Çeşme Projesi'ne mahkeme engeli
İzmir'deki Çeşme Projesi'nde nitelikli doğal koruma statüsüne sahip 8 bin hektarlık alanı yapılaşmaya imkan veren sürdürülebilir alana dönüştüren işlem, mahkeme kararıyla iptal edildi.
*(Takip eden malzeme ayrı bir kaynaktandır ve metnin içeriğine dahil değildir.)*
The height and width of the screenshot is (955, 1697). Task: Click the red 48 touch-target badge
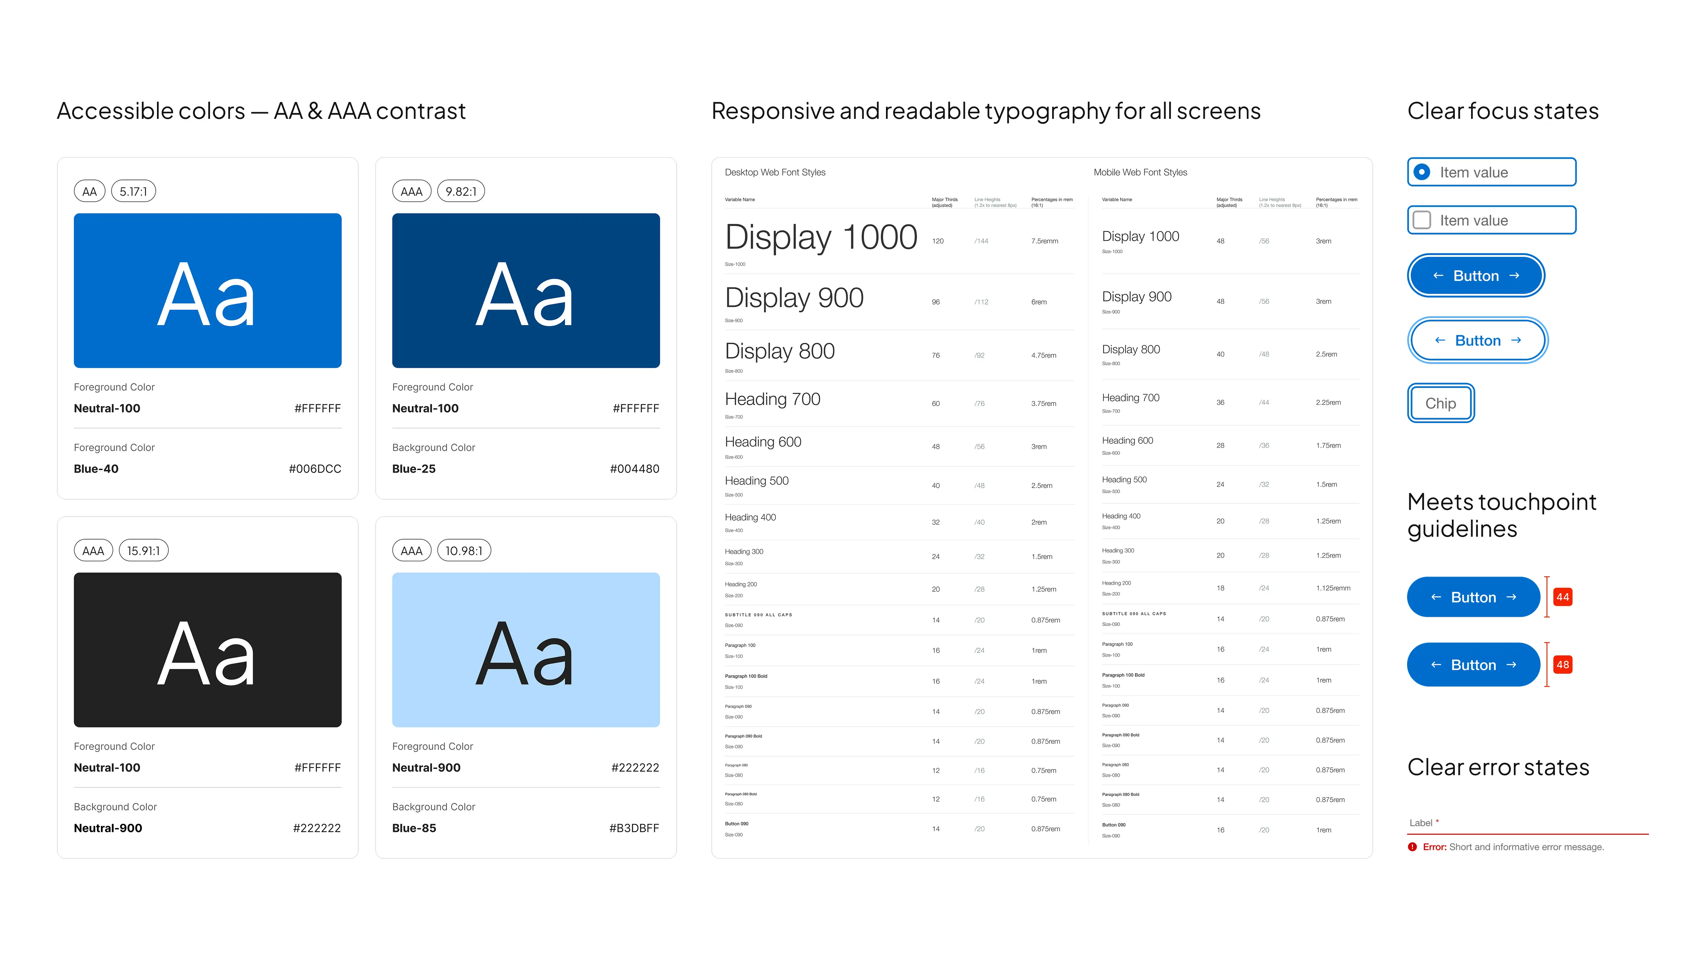click(x=1563, y=664)
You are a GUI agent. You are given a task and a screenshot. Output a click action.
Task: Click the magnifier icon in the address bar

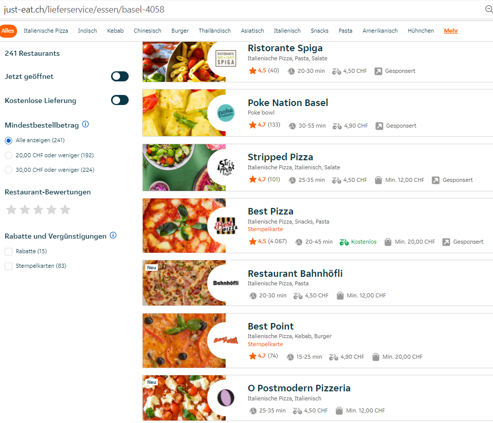[x=488, y=10]
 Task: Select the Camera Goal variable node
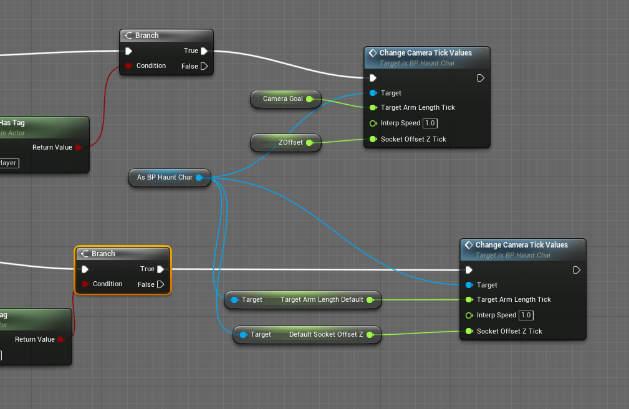pyautogui.click(x=279, y=99)
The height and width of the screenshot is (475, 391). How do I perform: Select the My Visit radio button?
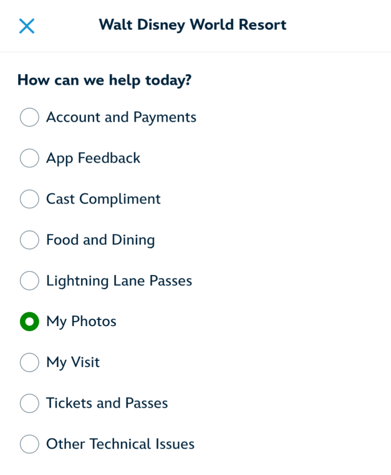pyautogui.click(x=29, y=362)
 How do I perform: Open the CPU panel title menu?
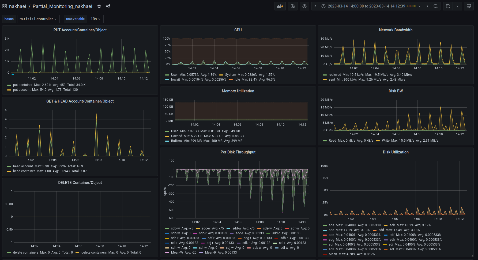(238, 30)
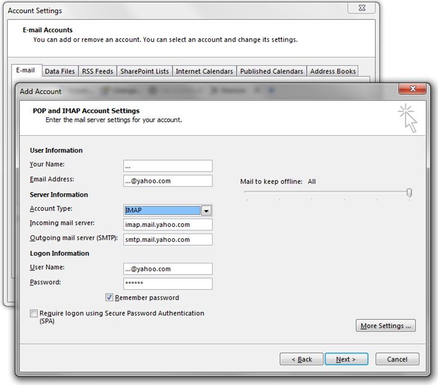This screenshot has height=385, width=438.
Task: Close the Add Account dialog
Action: coord(412,90)
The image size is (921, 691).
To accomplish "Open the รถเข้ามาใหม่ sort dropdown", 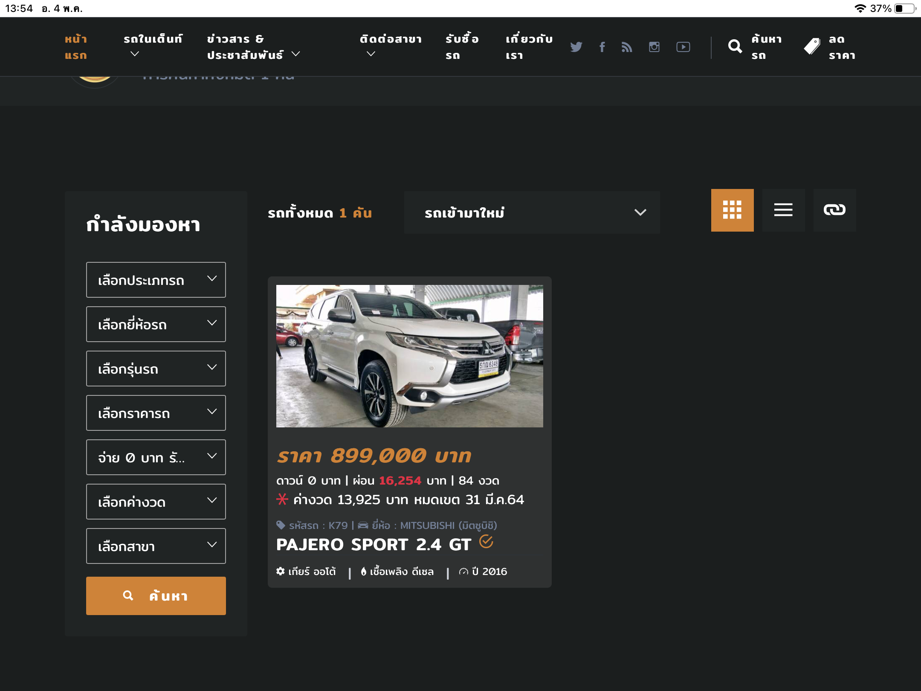I will pyautogui.click(x=532, y=212).
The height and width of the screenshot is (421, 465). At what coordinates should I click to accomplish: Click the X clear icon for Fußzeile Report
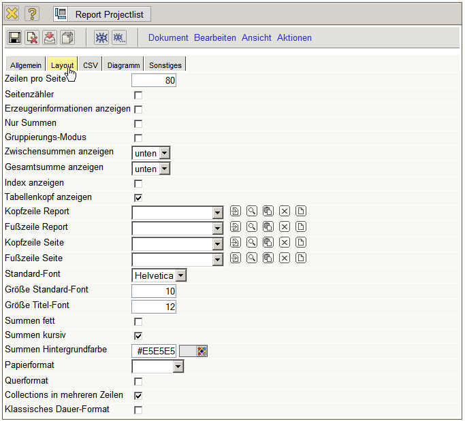pyautogui.click(x=285, y=227)
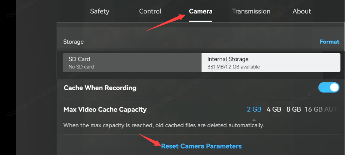Switch to the Control tab

click(x=150, y=11)
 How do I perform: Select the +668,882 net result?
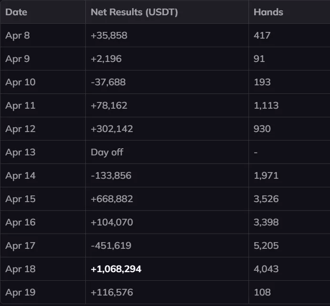click(112, 199)
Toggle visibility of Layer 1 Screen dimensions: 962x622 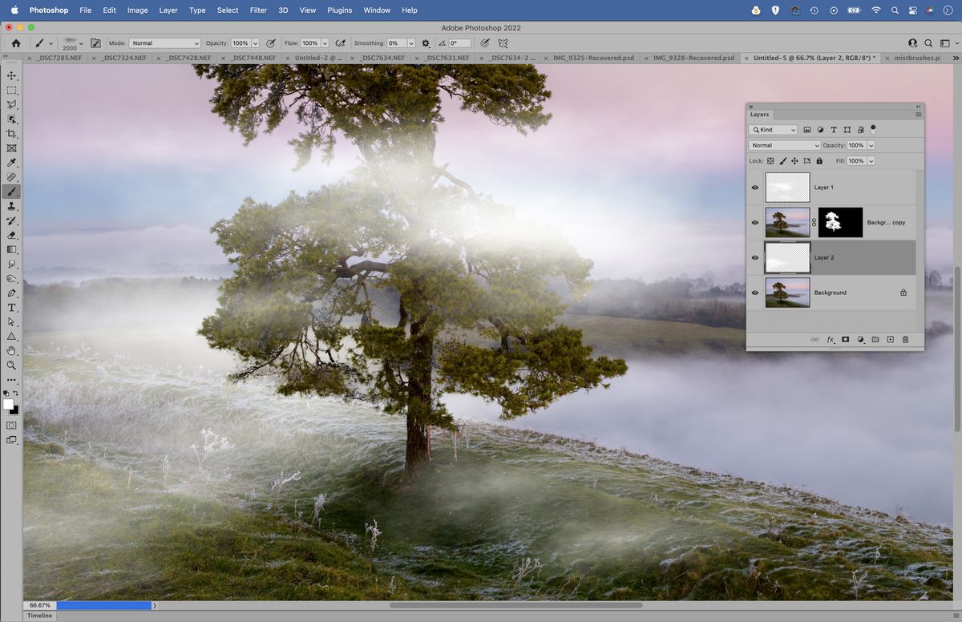[754, 188]
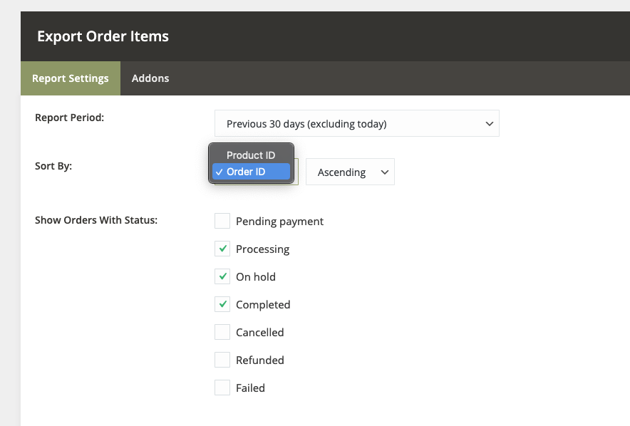Check the Refunded status checkbox

click(223, 360)
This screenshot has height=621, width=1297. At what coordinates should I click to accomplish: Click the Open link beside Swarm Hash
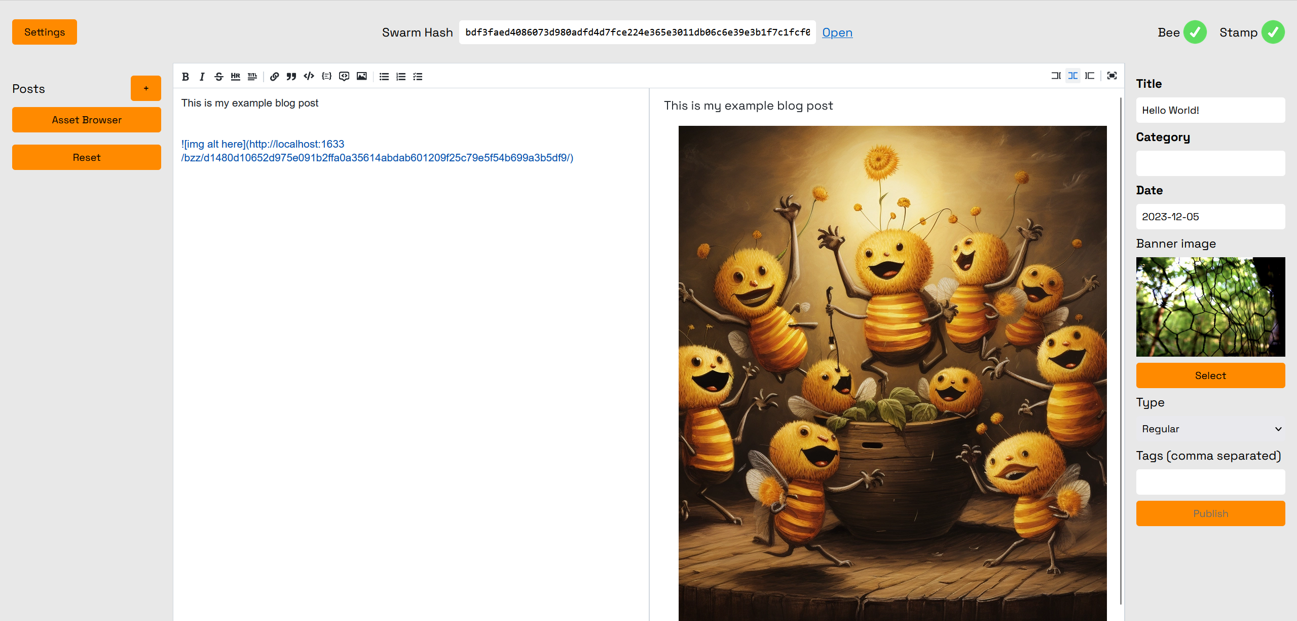point(837,32)
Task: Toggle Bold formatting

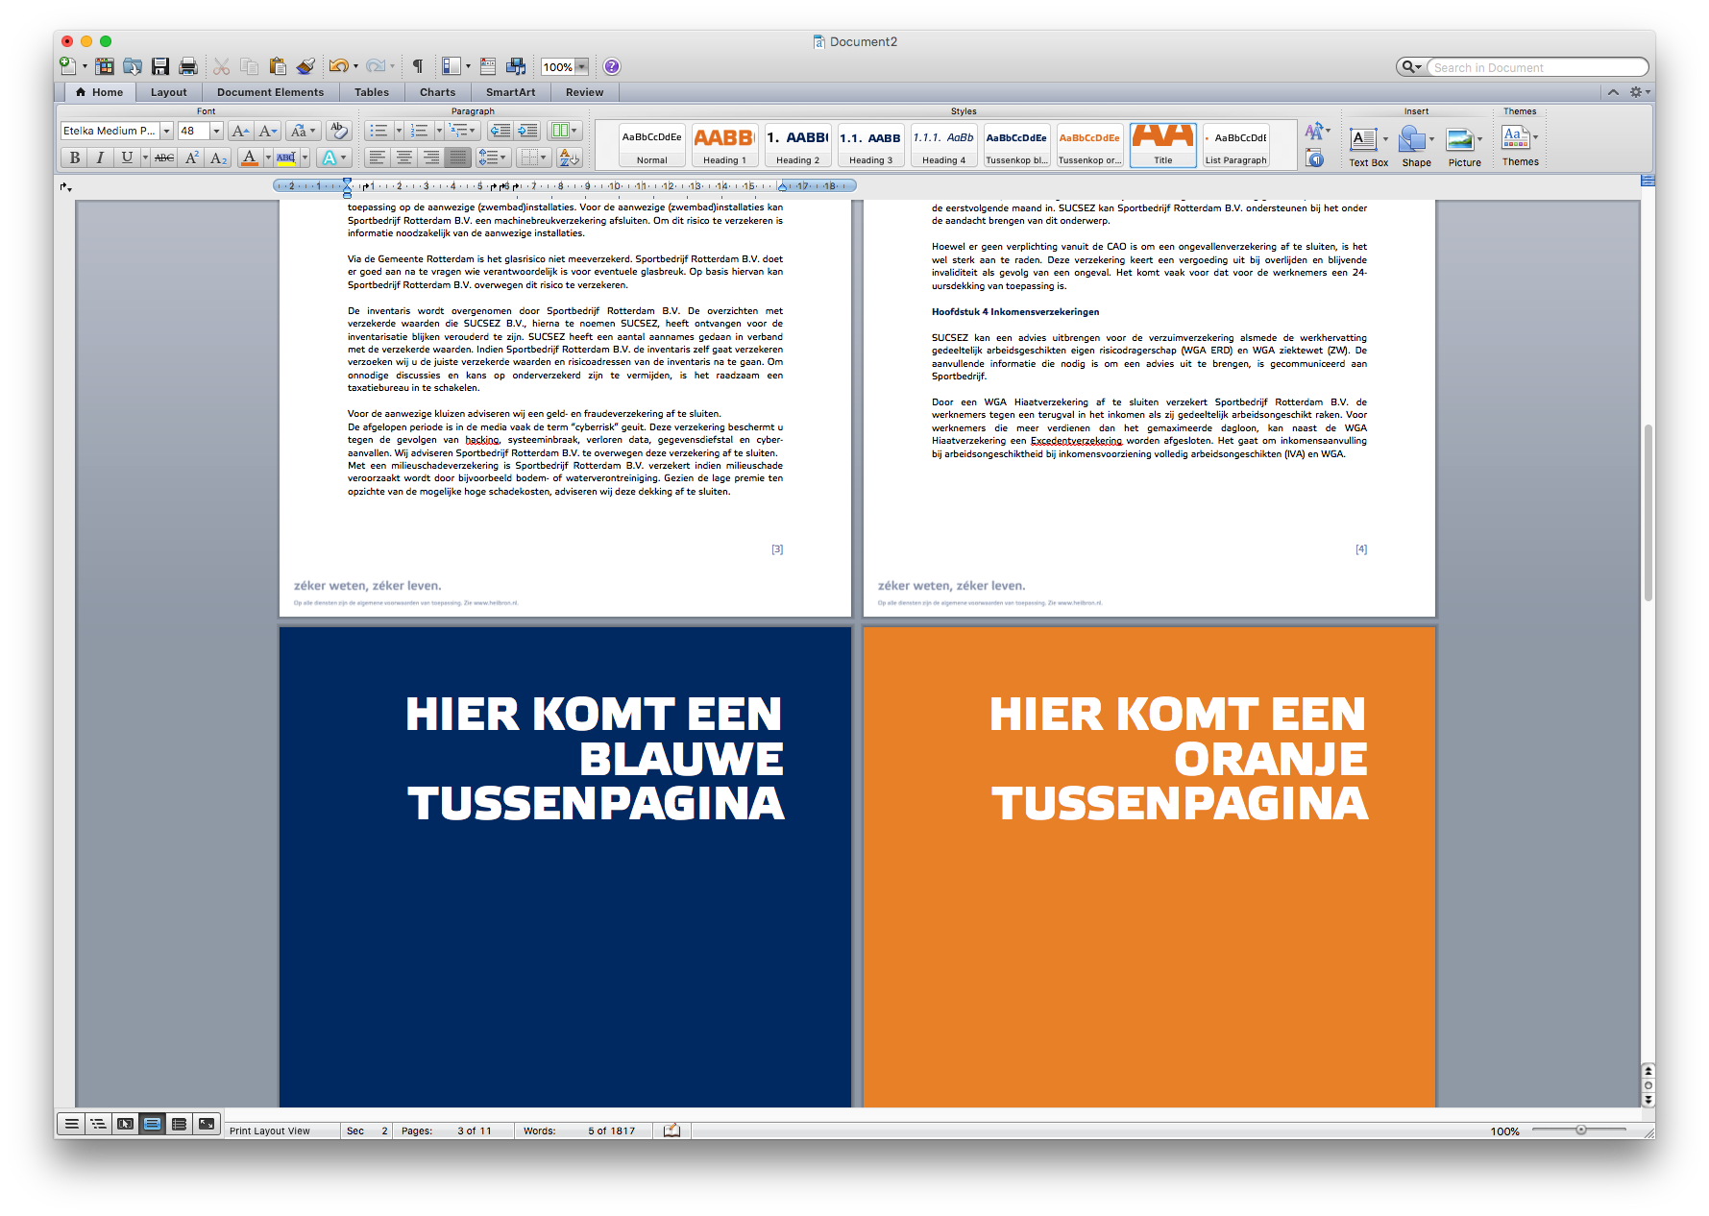Action: pyautogui.click(x=75, y=158)
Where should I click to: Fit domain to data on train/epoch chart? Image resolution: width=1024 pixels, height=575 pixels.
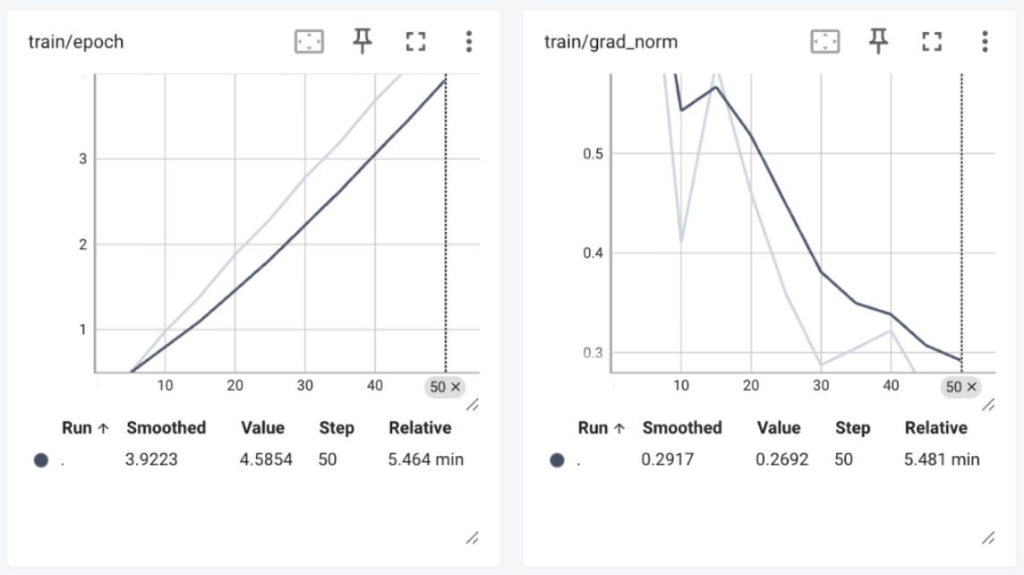coord(309,41)
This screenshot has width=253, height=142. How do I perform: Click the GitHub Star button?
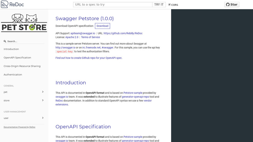232,5
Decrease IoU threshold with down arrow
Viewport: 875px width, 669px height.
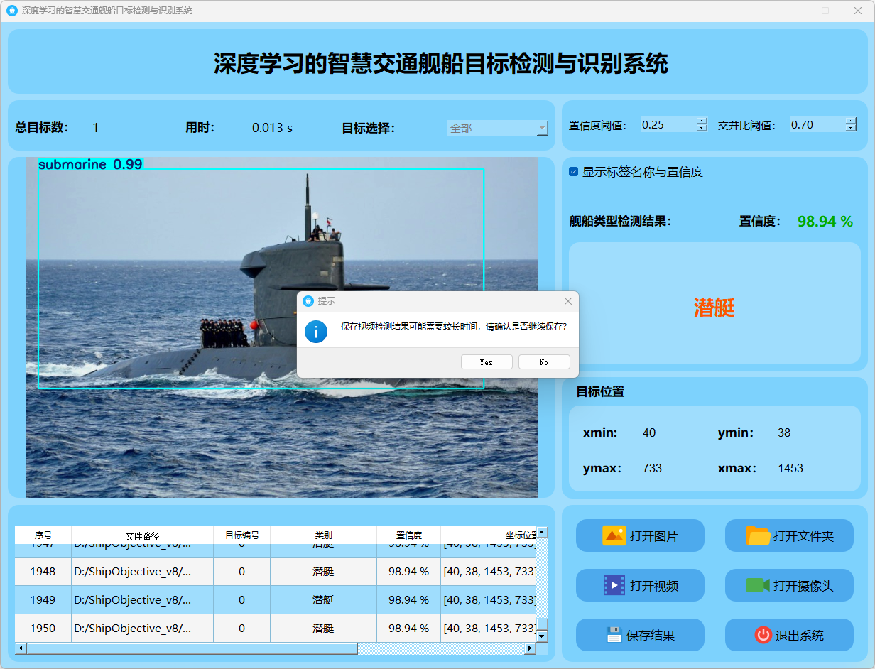point(851,129)
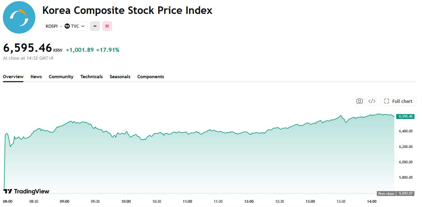This screenshot has height=207, width=422.
Task: Expand the KOSPI TVC symbol dropdown chevron
Action: click(x=83, y=26)
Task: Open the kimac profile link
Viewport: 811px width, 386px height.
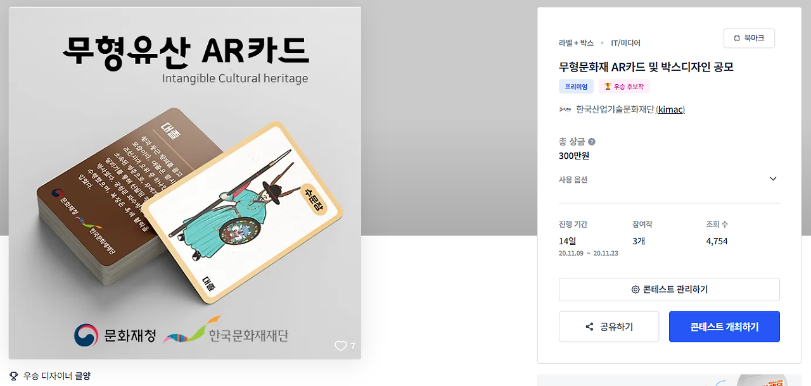Action: (x=670, y=109)
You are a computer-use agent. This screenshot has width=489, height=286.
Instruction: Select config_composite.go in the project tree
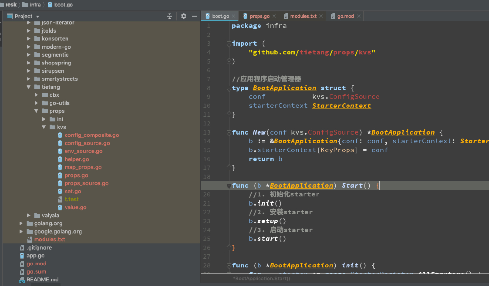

Kültür ve Turizm Bakanlığı tarafından İzmir'in Çeşme ilçesinde hayata geçirilmek istenen ve meslek odalarının, yerel yönetimlerin, STK’lerin ve çevre örgütlerinin karşı çıkarak hukuki mücadele başlattığı Çeşme Projesi'nde, nitelikli doğal koruma statüsüne sahip 8 bin hektarlık alanı yapılaşmaya imkan veren sürdürülebilir alana dönüştüren işlem, İzmir 2. İdare Mahkemesi tarafından hukuka aykırı bulunarak iptal edildi. Çeşme Projesi’ne karşı dava açan TMMOB İzmir İl Koordinasyon Kurulu, İzmir Barosu, İzmir Tabip Odası ve çevre örgütleri, CHP İzmir Büyükşehir Belediye Başkan Adayı Cemil Tugay’ın da katılımıyla bugün basın toplantısı düzenledi.
İzmir Mimarlık Merkezi’ndeki yapılan toplantıda ortak basın açıklamasını okuyan İzmir Barosu Başkanı Sefa Yılmaz, “Çeşme Yarımadası’nda çoğunlukla orman ve doğal sit alanı niteliğindeki 16 bin 140 hektar büyüklüğünde, deniz alanı ile birlikte adaları ve 42 kilometre kıyıyı kapsayan, devletin hüküm ve tasarrufunda olup kamuya ait devasa bir alan turizm bölgesi ilan edilmiştir. Bu alanların mülkiyetinin özel kişilere devri ile buralarda mega yat limanları, alışveriş merkezleri, oteller ve turizm tesisleri yapılması ve bu alanların tamamen halka kapatılarak imtiyazlı kişilerin kullanımına tahsis edilmesi yönündeki turizm bölgesi ilanı işlemine karşı kurumlarımızca açılan davalarda yargılama devam etmekte olup, Danıştay İdari Dava Daireleri Kurulu’nun işlemi hukuka aykırı bulan kararı yönünde yargılamaların sonuçlanması beklenmektedir” dedi.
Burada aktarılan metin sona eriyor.